━━ Data for processing ━━
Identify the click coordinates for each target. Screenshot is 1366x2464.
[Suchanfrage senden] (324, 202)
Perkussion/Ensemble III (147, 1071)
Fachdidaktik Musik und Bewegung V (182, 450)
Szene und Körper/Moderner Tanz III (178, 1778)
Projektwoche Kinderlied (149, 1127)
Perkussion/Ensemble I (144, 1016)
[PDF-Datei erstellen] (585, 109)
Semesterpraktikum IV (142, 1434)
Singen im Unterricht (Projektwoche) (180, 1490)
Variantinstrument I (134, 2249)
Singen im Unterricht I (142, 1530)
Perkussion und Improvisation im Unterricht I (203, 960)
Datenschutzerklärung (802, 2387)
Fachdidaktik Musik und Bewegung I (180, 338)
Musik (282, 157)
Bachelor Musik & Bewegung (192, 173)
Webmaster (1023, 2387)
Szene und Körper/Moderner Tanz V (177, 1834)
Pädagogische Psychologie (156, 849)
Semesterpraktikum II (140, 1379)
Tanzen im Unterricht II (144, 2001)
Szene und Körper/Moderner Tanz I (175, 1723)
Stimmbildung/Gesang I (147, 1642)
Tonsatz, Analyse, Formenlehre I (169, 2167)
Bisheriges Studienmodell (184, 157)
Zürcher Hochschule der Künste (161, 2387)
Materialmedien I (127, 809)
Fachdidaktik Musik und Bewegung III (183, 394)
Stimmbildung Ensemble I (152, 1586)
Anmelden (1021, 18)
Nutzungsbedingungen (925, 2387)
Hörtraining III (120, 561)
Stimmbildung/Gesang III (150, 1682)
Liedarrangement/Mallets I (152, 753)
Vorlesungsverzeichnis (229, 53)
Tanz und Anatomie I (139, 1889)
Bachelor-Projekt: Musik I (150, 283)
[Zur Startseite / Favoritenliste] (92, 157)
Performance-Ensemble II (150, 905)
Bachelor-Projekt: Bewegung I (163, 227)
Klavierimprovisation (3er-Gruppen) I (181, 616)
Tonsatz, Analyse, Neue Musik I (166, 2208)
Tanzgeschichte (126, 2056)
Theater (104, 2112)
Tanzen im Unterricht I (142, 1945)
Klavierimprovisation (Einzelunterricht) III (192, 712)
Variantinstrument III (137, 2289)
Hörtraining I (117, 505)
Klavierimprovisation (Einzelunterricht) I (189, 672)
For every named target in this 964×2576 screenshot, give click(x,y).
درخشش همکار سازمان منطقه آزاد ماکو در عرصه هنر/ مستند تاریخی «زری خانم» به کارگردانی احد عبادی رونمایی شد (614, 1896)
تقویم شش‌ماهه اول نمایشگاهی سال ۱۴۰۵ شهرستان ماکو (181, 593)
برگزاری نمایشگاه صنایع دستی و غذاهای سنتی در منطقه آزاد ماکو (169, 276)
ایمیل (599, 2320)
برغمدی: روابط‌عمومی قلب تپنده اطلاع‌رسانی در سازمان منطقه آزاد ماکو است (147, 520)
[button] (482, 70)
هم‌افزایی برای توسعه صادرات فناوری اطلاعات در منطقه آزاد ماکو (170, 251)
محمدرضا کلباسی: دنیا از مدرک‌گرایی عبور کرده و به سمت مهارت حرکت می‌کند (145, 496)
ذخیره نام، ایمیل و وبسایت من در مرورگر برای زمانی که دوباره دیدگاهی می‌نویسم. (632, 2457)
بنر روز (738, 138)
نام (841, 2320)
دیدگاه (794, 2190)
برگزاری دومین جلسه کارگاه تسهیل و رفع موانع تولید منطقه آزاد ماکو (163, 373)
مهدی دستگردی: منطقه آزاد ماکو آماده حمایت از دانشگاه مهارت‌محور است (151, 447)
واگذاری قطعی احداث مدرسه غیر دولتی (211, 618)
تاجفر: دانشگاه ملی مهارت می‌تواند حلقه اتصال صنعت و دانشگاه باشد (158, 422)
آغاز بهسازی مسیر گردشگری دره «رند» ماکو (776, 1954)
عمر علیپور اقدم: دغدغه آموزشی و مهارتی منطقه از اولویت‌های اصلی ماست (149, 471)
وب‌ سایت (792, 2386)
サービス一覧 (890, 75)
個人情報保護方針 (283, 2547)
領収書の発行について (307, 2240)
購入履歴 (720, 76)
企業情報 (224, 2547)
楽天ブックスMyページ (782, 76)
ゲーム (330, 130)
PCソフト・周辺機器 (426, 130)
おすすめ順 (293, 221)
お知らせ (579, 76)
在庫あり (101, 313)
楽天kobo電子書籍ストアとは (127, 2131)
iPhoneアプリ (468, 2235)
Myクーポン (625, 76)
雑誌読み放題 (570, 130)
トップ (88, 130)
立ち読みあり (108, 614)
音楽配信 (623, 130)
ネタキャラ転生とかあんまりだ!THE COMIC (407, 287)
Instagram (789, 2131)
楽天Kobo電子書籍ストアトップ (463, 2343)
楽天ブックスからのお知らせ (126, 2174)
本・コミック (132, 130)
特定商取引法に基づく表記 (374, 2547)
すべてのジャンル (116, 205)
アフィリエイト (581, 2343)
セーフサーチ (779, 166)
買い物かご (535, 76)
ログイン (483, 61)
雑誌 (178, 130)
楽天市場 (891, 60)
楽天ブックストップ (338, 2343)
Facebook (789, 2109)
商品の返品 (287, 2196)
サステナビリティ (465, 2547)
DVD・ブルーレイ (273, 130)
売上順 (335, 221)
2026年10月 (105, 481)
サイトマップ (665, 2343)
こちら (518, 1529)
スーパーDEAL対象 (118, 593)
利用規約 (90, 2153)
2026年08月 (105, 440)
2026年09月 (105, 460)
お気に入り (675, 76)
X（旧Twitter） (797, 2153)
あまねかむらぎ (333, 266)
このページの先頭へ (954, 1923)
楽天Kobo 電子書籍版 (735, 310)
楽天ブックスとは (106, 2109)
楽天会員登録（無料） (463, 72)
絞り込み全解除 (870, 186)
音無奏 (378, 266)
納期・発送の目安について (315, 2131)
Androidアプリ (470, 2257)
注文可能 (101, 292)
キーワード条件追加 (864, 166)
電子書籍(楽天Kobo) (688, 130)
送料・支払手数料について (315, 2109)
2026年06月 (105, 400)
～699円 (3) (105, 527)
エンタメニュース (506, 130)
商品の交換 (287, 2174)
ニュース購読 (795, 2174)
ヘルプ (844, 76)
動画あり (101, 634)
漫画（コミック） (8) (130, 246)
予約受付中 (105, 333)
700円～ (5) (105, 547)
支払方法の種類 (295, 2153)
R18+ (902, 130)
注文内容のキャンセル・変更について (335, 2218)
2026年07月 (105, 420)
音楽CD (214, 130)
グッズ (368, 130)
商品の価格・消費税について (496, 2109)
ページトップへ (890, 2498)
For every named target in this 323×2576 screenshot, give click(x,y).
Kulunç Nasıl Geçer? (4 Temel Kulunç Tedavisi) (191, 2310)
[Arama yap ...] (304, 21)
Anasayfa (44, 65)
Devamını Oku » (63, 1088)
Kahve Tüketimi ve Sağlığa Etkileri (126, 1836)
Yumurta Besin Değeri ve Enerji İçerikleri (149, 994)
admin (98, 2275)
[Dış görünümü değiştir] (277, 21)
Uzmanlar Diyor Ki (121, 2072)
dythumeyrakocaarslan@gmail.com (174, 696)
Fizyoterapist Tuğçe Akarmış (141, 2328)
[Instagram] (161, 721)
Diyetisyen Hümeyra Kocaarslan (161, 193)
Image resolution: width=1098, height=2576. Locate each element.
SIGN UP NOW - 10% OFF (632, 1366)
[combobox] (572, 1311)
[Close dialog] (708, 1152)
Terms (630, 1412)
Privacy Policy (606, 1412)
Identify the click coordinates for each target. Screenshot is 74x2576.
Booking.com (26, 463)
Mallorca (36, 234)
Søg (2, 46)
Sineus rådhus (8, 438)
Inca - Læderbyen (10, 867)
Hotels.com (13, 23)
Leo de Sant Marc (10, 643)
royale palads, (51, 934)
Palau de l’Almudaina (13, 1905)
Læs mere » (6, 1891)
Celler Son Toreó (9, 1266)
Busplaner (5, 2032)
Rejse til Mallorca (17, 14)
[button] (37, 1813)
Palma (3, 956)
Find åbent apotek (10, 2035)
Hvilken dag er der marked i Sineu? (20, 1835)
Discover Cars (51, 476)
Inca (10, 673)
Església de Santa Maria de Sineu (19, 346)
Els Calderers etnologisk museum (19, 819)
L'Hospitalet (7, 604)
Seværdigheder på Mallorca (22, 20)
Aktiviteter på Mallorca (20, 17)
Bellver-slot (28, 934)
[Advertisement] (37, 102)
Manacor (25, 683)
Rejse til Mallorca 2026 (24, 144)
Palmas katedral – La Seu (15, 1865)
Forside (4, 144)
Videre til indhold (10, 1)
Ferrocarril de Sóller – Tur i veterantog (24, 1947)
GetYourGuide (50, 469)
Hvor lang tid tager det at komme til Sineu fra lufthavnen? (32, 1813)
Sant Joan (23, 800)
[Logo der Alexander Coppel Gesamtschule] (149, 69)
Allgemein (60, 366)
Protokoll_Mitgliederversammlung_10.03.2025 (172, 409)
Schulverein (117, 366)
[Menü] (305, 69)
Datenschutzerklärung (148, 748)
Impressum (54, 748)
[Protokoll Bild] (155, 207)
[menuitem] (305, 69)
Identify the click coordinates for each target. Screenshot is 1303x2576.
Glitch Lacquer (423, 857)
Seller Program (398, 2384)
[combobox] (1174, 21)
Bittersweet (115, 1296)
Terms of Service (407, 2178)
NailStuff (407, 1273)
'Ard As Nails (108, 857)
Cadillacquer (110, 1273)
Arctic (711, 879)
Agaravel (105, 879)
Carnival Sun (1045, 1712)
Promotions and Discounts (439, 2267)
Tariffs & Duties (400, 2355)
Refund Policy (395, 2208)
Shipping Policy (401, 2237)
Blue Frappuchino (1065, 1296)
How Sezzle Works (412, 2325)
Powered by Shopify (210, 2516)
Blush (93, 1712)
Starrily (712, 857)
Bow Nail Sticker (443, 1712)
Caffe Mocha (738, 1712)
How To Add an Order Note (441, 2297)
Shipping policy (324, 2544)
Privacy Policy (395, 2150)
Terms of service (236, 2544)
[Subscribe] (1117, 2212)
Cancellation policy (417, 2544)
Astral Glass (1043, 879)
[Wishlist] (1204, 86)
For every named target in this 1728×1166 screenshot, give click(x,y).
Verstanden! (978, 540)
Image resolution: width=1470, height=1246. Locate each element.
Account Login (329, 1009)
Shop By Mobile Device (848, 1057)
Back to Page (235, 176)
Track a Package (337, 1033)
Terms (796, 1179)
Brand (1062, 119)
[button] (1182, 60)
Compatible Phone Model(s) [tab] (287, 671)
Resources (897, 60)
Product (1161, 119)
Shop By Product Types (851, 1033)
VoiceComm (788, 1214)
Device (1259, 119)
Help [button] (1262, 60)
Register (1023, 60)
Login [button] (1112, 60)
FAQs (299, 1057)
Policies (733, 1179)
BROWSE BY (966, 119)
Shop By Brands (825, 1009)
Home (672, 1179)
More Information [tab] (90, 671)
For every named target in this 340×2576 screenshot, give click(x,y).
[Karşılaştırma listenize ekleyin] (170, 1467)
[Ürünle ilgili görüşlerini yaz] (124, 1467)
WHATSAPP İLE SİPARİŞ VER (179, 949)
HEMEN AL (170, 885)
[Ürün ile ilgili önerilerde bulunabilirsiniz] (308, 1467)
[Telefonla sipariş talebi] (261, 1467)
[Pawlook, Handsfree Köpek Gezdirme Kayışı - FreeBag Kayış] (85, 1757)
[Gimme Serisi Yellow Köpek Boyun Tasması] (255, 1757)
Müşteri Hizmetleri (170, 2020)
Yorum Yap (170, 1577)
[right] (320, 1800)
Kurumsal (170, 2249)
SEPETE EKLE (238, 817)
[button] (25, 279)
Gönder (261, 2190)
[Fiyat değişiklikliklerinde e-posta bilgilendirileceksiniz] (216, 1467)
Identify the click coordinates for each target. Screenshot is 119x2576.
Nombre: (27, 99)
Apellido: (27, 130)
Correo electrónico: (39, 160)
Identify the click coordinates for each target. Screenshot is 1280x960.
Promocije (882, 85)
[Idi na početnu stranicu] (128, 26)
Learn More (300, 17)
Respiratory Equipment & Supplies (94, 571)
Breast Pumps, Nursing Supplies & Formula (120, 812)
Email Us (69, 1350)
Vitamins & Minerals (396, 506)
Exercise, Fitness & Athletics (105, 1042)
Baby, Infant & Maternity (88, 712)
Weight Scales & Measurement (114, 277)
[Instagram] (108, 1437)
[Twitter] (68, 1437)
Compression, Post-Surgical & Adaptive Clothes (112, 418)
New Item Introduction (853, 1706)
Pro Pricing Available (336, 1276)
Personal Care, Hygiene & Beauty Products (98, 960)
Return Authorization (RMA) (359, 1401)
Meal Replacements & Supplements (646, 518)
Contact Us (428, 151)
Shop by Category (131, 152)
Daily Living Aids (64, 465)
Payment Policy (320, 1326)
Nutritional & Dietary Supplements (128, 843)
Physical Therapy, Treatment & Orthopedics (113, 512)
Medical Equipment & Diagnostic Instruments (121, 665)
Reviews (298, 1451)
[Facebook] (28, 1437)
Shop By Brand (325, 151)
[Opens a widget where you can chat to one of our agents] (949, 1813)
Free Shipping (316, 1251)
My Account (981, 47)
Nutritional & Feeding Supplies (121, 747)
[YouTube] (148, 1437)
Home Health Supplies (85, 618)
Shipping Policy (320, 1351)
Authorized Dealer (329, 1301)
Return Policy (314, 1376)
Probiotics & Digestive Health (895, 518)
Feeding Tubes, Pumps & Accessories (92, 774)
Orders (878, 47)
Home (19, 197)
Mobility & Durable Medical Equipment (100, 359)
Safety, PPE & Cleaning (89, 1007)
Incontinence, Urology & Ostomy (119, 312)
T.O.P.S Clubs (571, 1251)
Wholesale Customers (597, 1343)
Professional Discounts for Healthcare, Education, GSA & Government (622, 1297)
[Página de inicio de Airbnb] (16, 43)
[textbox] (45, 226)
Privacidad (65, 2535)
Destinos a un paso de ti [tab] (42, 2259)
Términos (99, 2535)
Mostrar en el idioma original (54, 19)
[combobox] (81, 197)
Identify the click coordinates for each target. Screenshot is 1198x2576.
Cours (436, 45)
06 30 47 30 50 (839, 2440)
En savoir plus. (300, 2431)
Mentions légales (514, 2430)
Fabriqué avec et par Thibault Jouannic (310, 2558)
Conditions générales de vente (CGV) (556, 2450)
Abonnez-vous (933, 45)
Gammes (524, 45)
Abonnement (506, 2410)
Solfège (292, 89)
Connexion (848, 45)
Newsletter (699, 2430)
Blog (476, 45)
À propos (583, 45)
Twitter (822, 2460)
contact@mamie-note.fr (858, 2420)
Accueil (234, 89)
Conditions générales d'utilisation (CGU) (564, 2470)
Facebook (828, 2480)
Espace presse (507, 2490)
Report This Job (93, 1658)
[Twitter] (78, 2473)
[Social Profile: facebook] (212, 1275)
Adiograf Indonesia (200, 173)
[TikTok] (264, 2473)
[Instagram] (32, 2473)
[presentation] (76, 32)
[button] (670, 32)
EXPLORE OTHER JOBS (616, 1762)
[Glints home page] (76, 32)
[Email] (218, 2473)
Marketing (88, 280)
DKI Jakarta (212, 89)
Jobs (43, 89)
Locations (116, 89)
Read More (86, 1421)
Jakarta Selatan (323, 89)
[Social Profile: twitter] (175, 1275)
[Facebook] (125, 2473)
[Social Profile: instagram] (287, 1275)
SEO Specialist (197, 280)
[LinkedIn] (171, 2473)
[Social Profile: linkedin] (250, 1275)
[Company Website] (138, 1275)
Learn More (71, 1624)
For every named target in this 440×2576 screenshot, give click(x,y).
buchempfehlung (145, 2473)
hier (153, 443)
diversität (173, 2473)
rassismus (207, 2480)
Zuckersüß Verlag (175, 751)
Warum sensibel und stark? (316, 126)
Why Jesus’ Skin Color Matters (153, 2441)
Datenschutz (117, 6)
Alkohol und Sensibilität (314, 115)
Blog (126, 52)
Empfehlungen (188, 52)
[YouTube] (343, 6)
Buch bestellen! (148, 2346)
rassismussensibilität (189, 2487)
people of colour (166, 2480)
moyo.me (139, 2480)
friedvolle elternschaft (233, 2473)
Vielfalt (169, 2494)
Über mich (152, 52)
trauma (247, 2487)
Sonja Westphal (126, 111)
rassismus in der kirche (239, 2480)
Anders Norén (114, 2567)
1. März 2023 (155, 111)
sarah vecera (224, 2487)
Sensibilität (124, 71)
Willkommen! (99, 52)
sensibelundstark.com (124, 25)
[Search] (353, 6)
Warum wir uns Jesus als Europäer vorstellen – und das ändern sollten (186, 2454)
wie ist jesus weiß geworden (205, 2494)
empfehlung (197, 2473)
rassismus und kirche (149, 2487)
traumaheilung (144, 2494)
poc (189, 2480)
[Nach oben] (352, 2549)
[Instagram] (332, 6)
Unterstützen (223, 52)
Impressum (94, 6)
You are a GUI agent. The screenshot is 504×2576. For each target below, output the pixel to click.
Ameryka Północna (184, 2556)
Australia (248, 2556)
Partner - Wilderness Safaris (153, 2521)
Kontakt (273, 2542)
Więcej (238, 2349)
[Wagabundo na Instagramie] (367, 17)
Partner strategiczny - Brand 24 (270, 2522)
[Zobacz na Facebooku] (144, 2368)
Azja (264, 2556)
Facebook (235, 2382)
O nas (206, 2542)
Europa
━━━
To do: Everything in the material above from the line that has "サービス一覧 (890, 75)" through the line that has "DVD・ブルーレイ (273, 130)" must be duplicated exactly, with no other lines given.

Reply to the task:
サービス一覧 (890, 75)
個人情報保護方針 (283, 2547)
領収書の発行について (307, 2240)
購入履歴 (720, 76)
企業情報 (224, 2547)
楽天ブックスMyページ (782, 76)
ゲーム (330, 130)
PCソフト・周辺機器 (426, 130)
おすすめ順 (293, 221)
お知らせ (579, 76)
在庫あり (101, 313)
楽天kobo電子書籍ストアとは (127, 2131)
iPhoneアプリ (468, 2235)
Myクーポン (625, 76)
雑誌読み放題 (570, 130)
トップ (88, 130)
立ち読みあり (108, 614)
音楽配信 (623, 130)
ネタキャラ転生とかあんまりだ!THE COMIC (407, 287)
Instagram (789, 2131)
楽天Kobo電子書籍ストアトップ (463, 2343)
楽天ブックスからのお知らせ (126, 2174)
本・コミック (132, 130)
特定商取引法に基づく表記 (374, 2547)
すべてのジャンル (116, 205)
アフィリエイト (581, 2343)
セーフサーチ (779, 166)
買い物かご (535, 76)
ログイン (483, 61)
雑誌 (178, 130)
楽天市場 (891, 60)
楽天ブックストップ (338, 2343)
Facebook (789, 2109)
商品の返品 (287, 2196)
サステナビリティ (465, 2547)
DVD・ブルーレイ (273, 130)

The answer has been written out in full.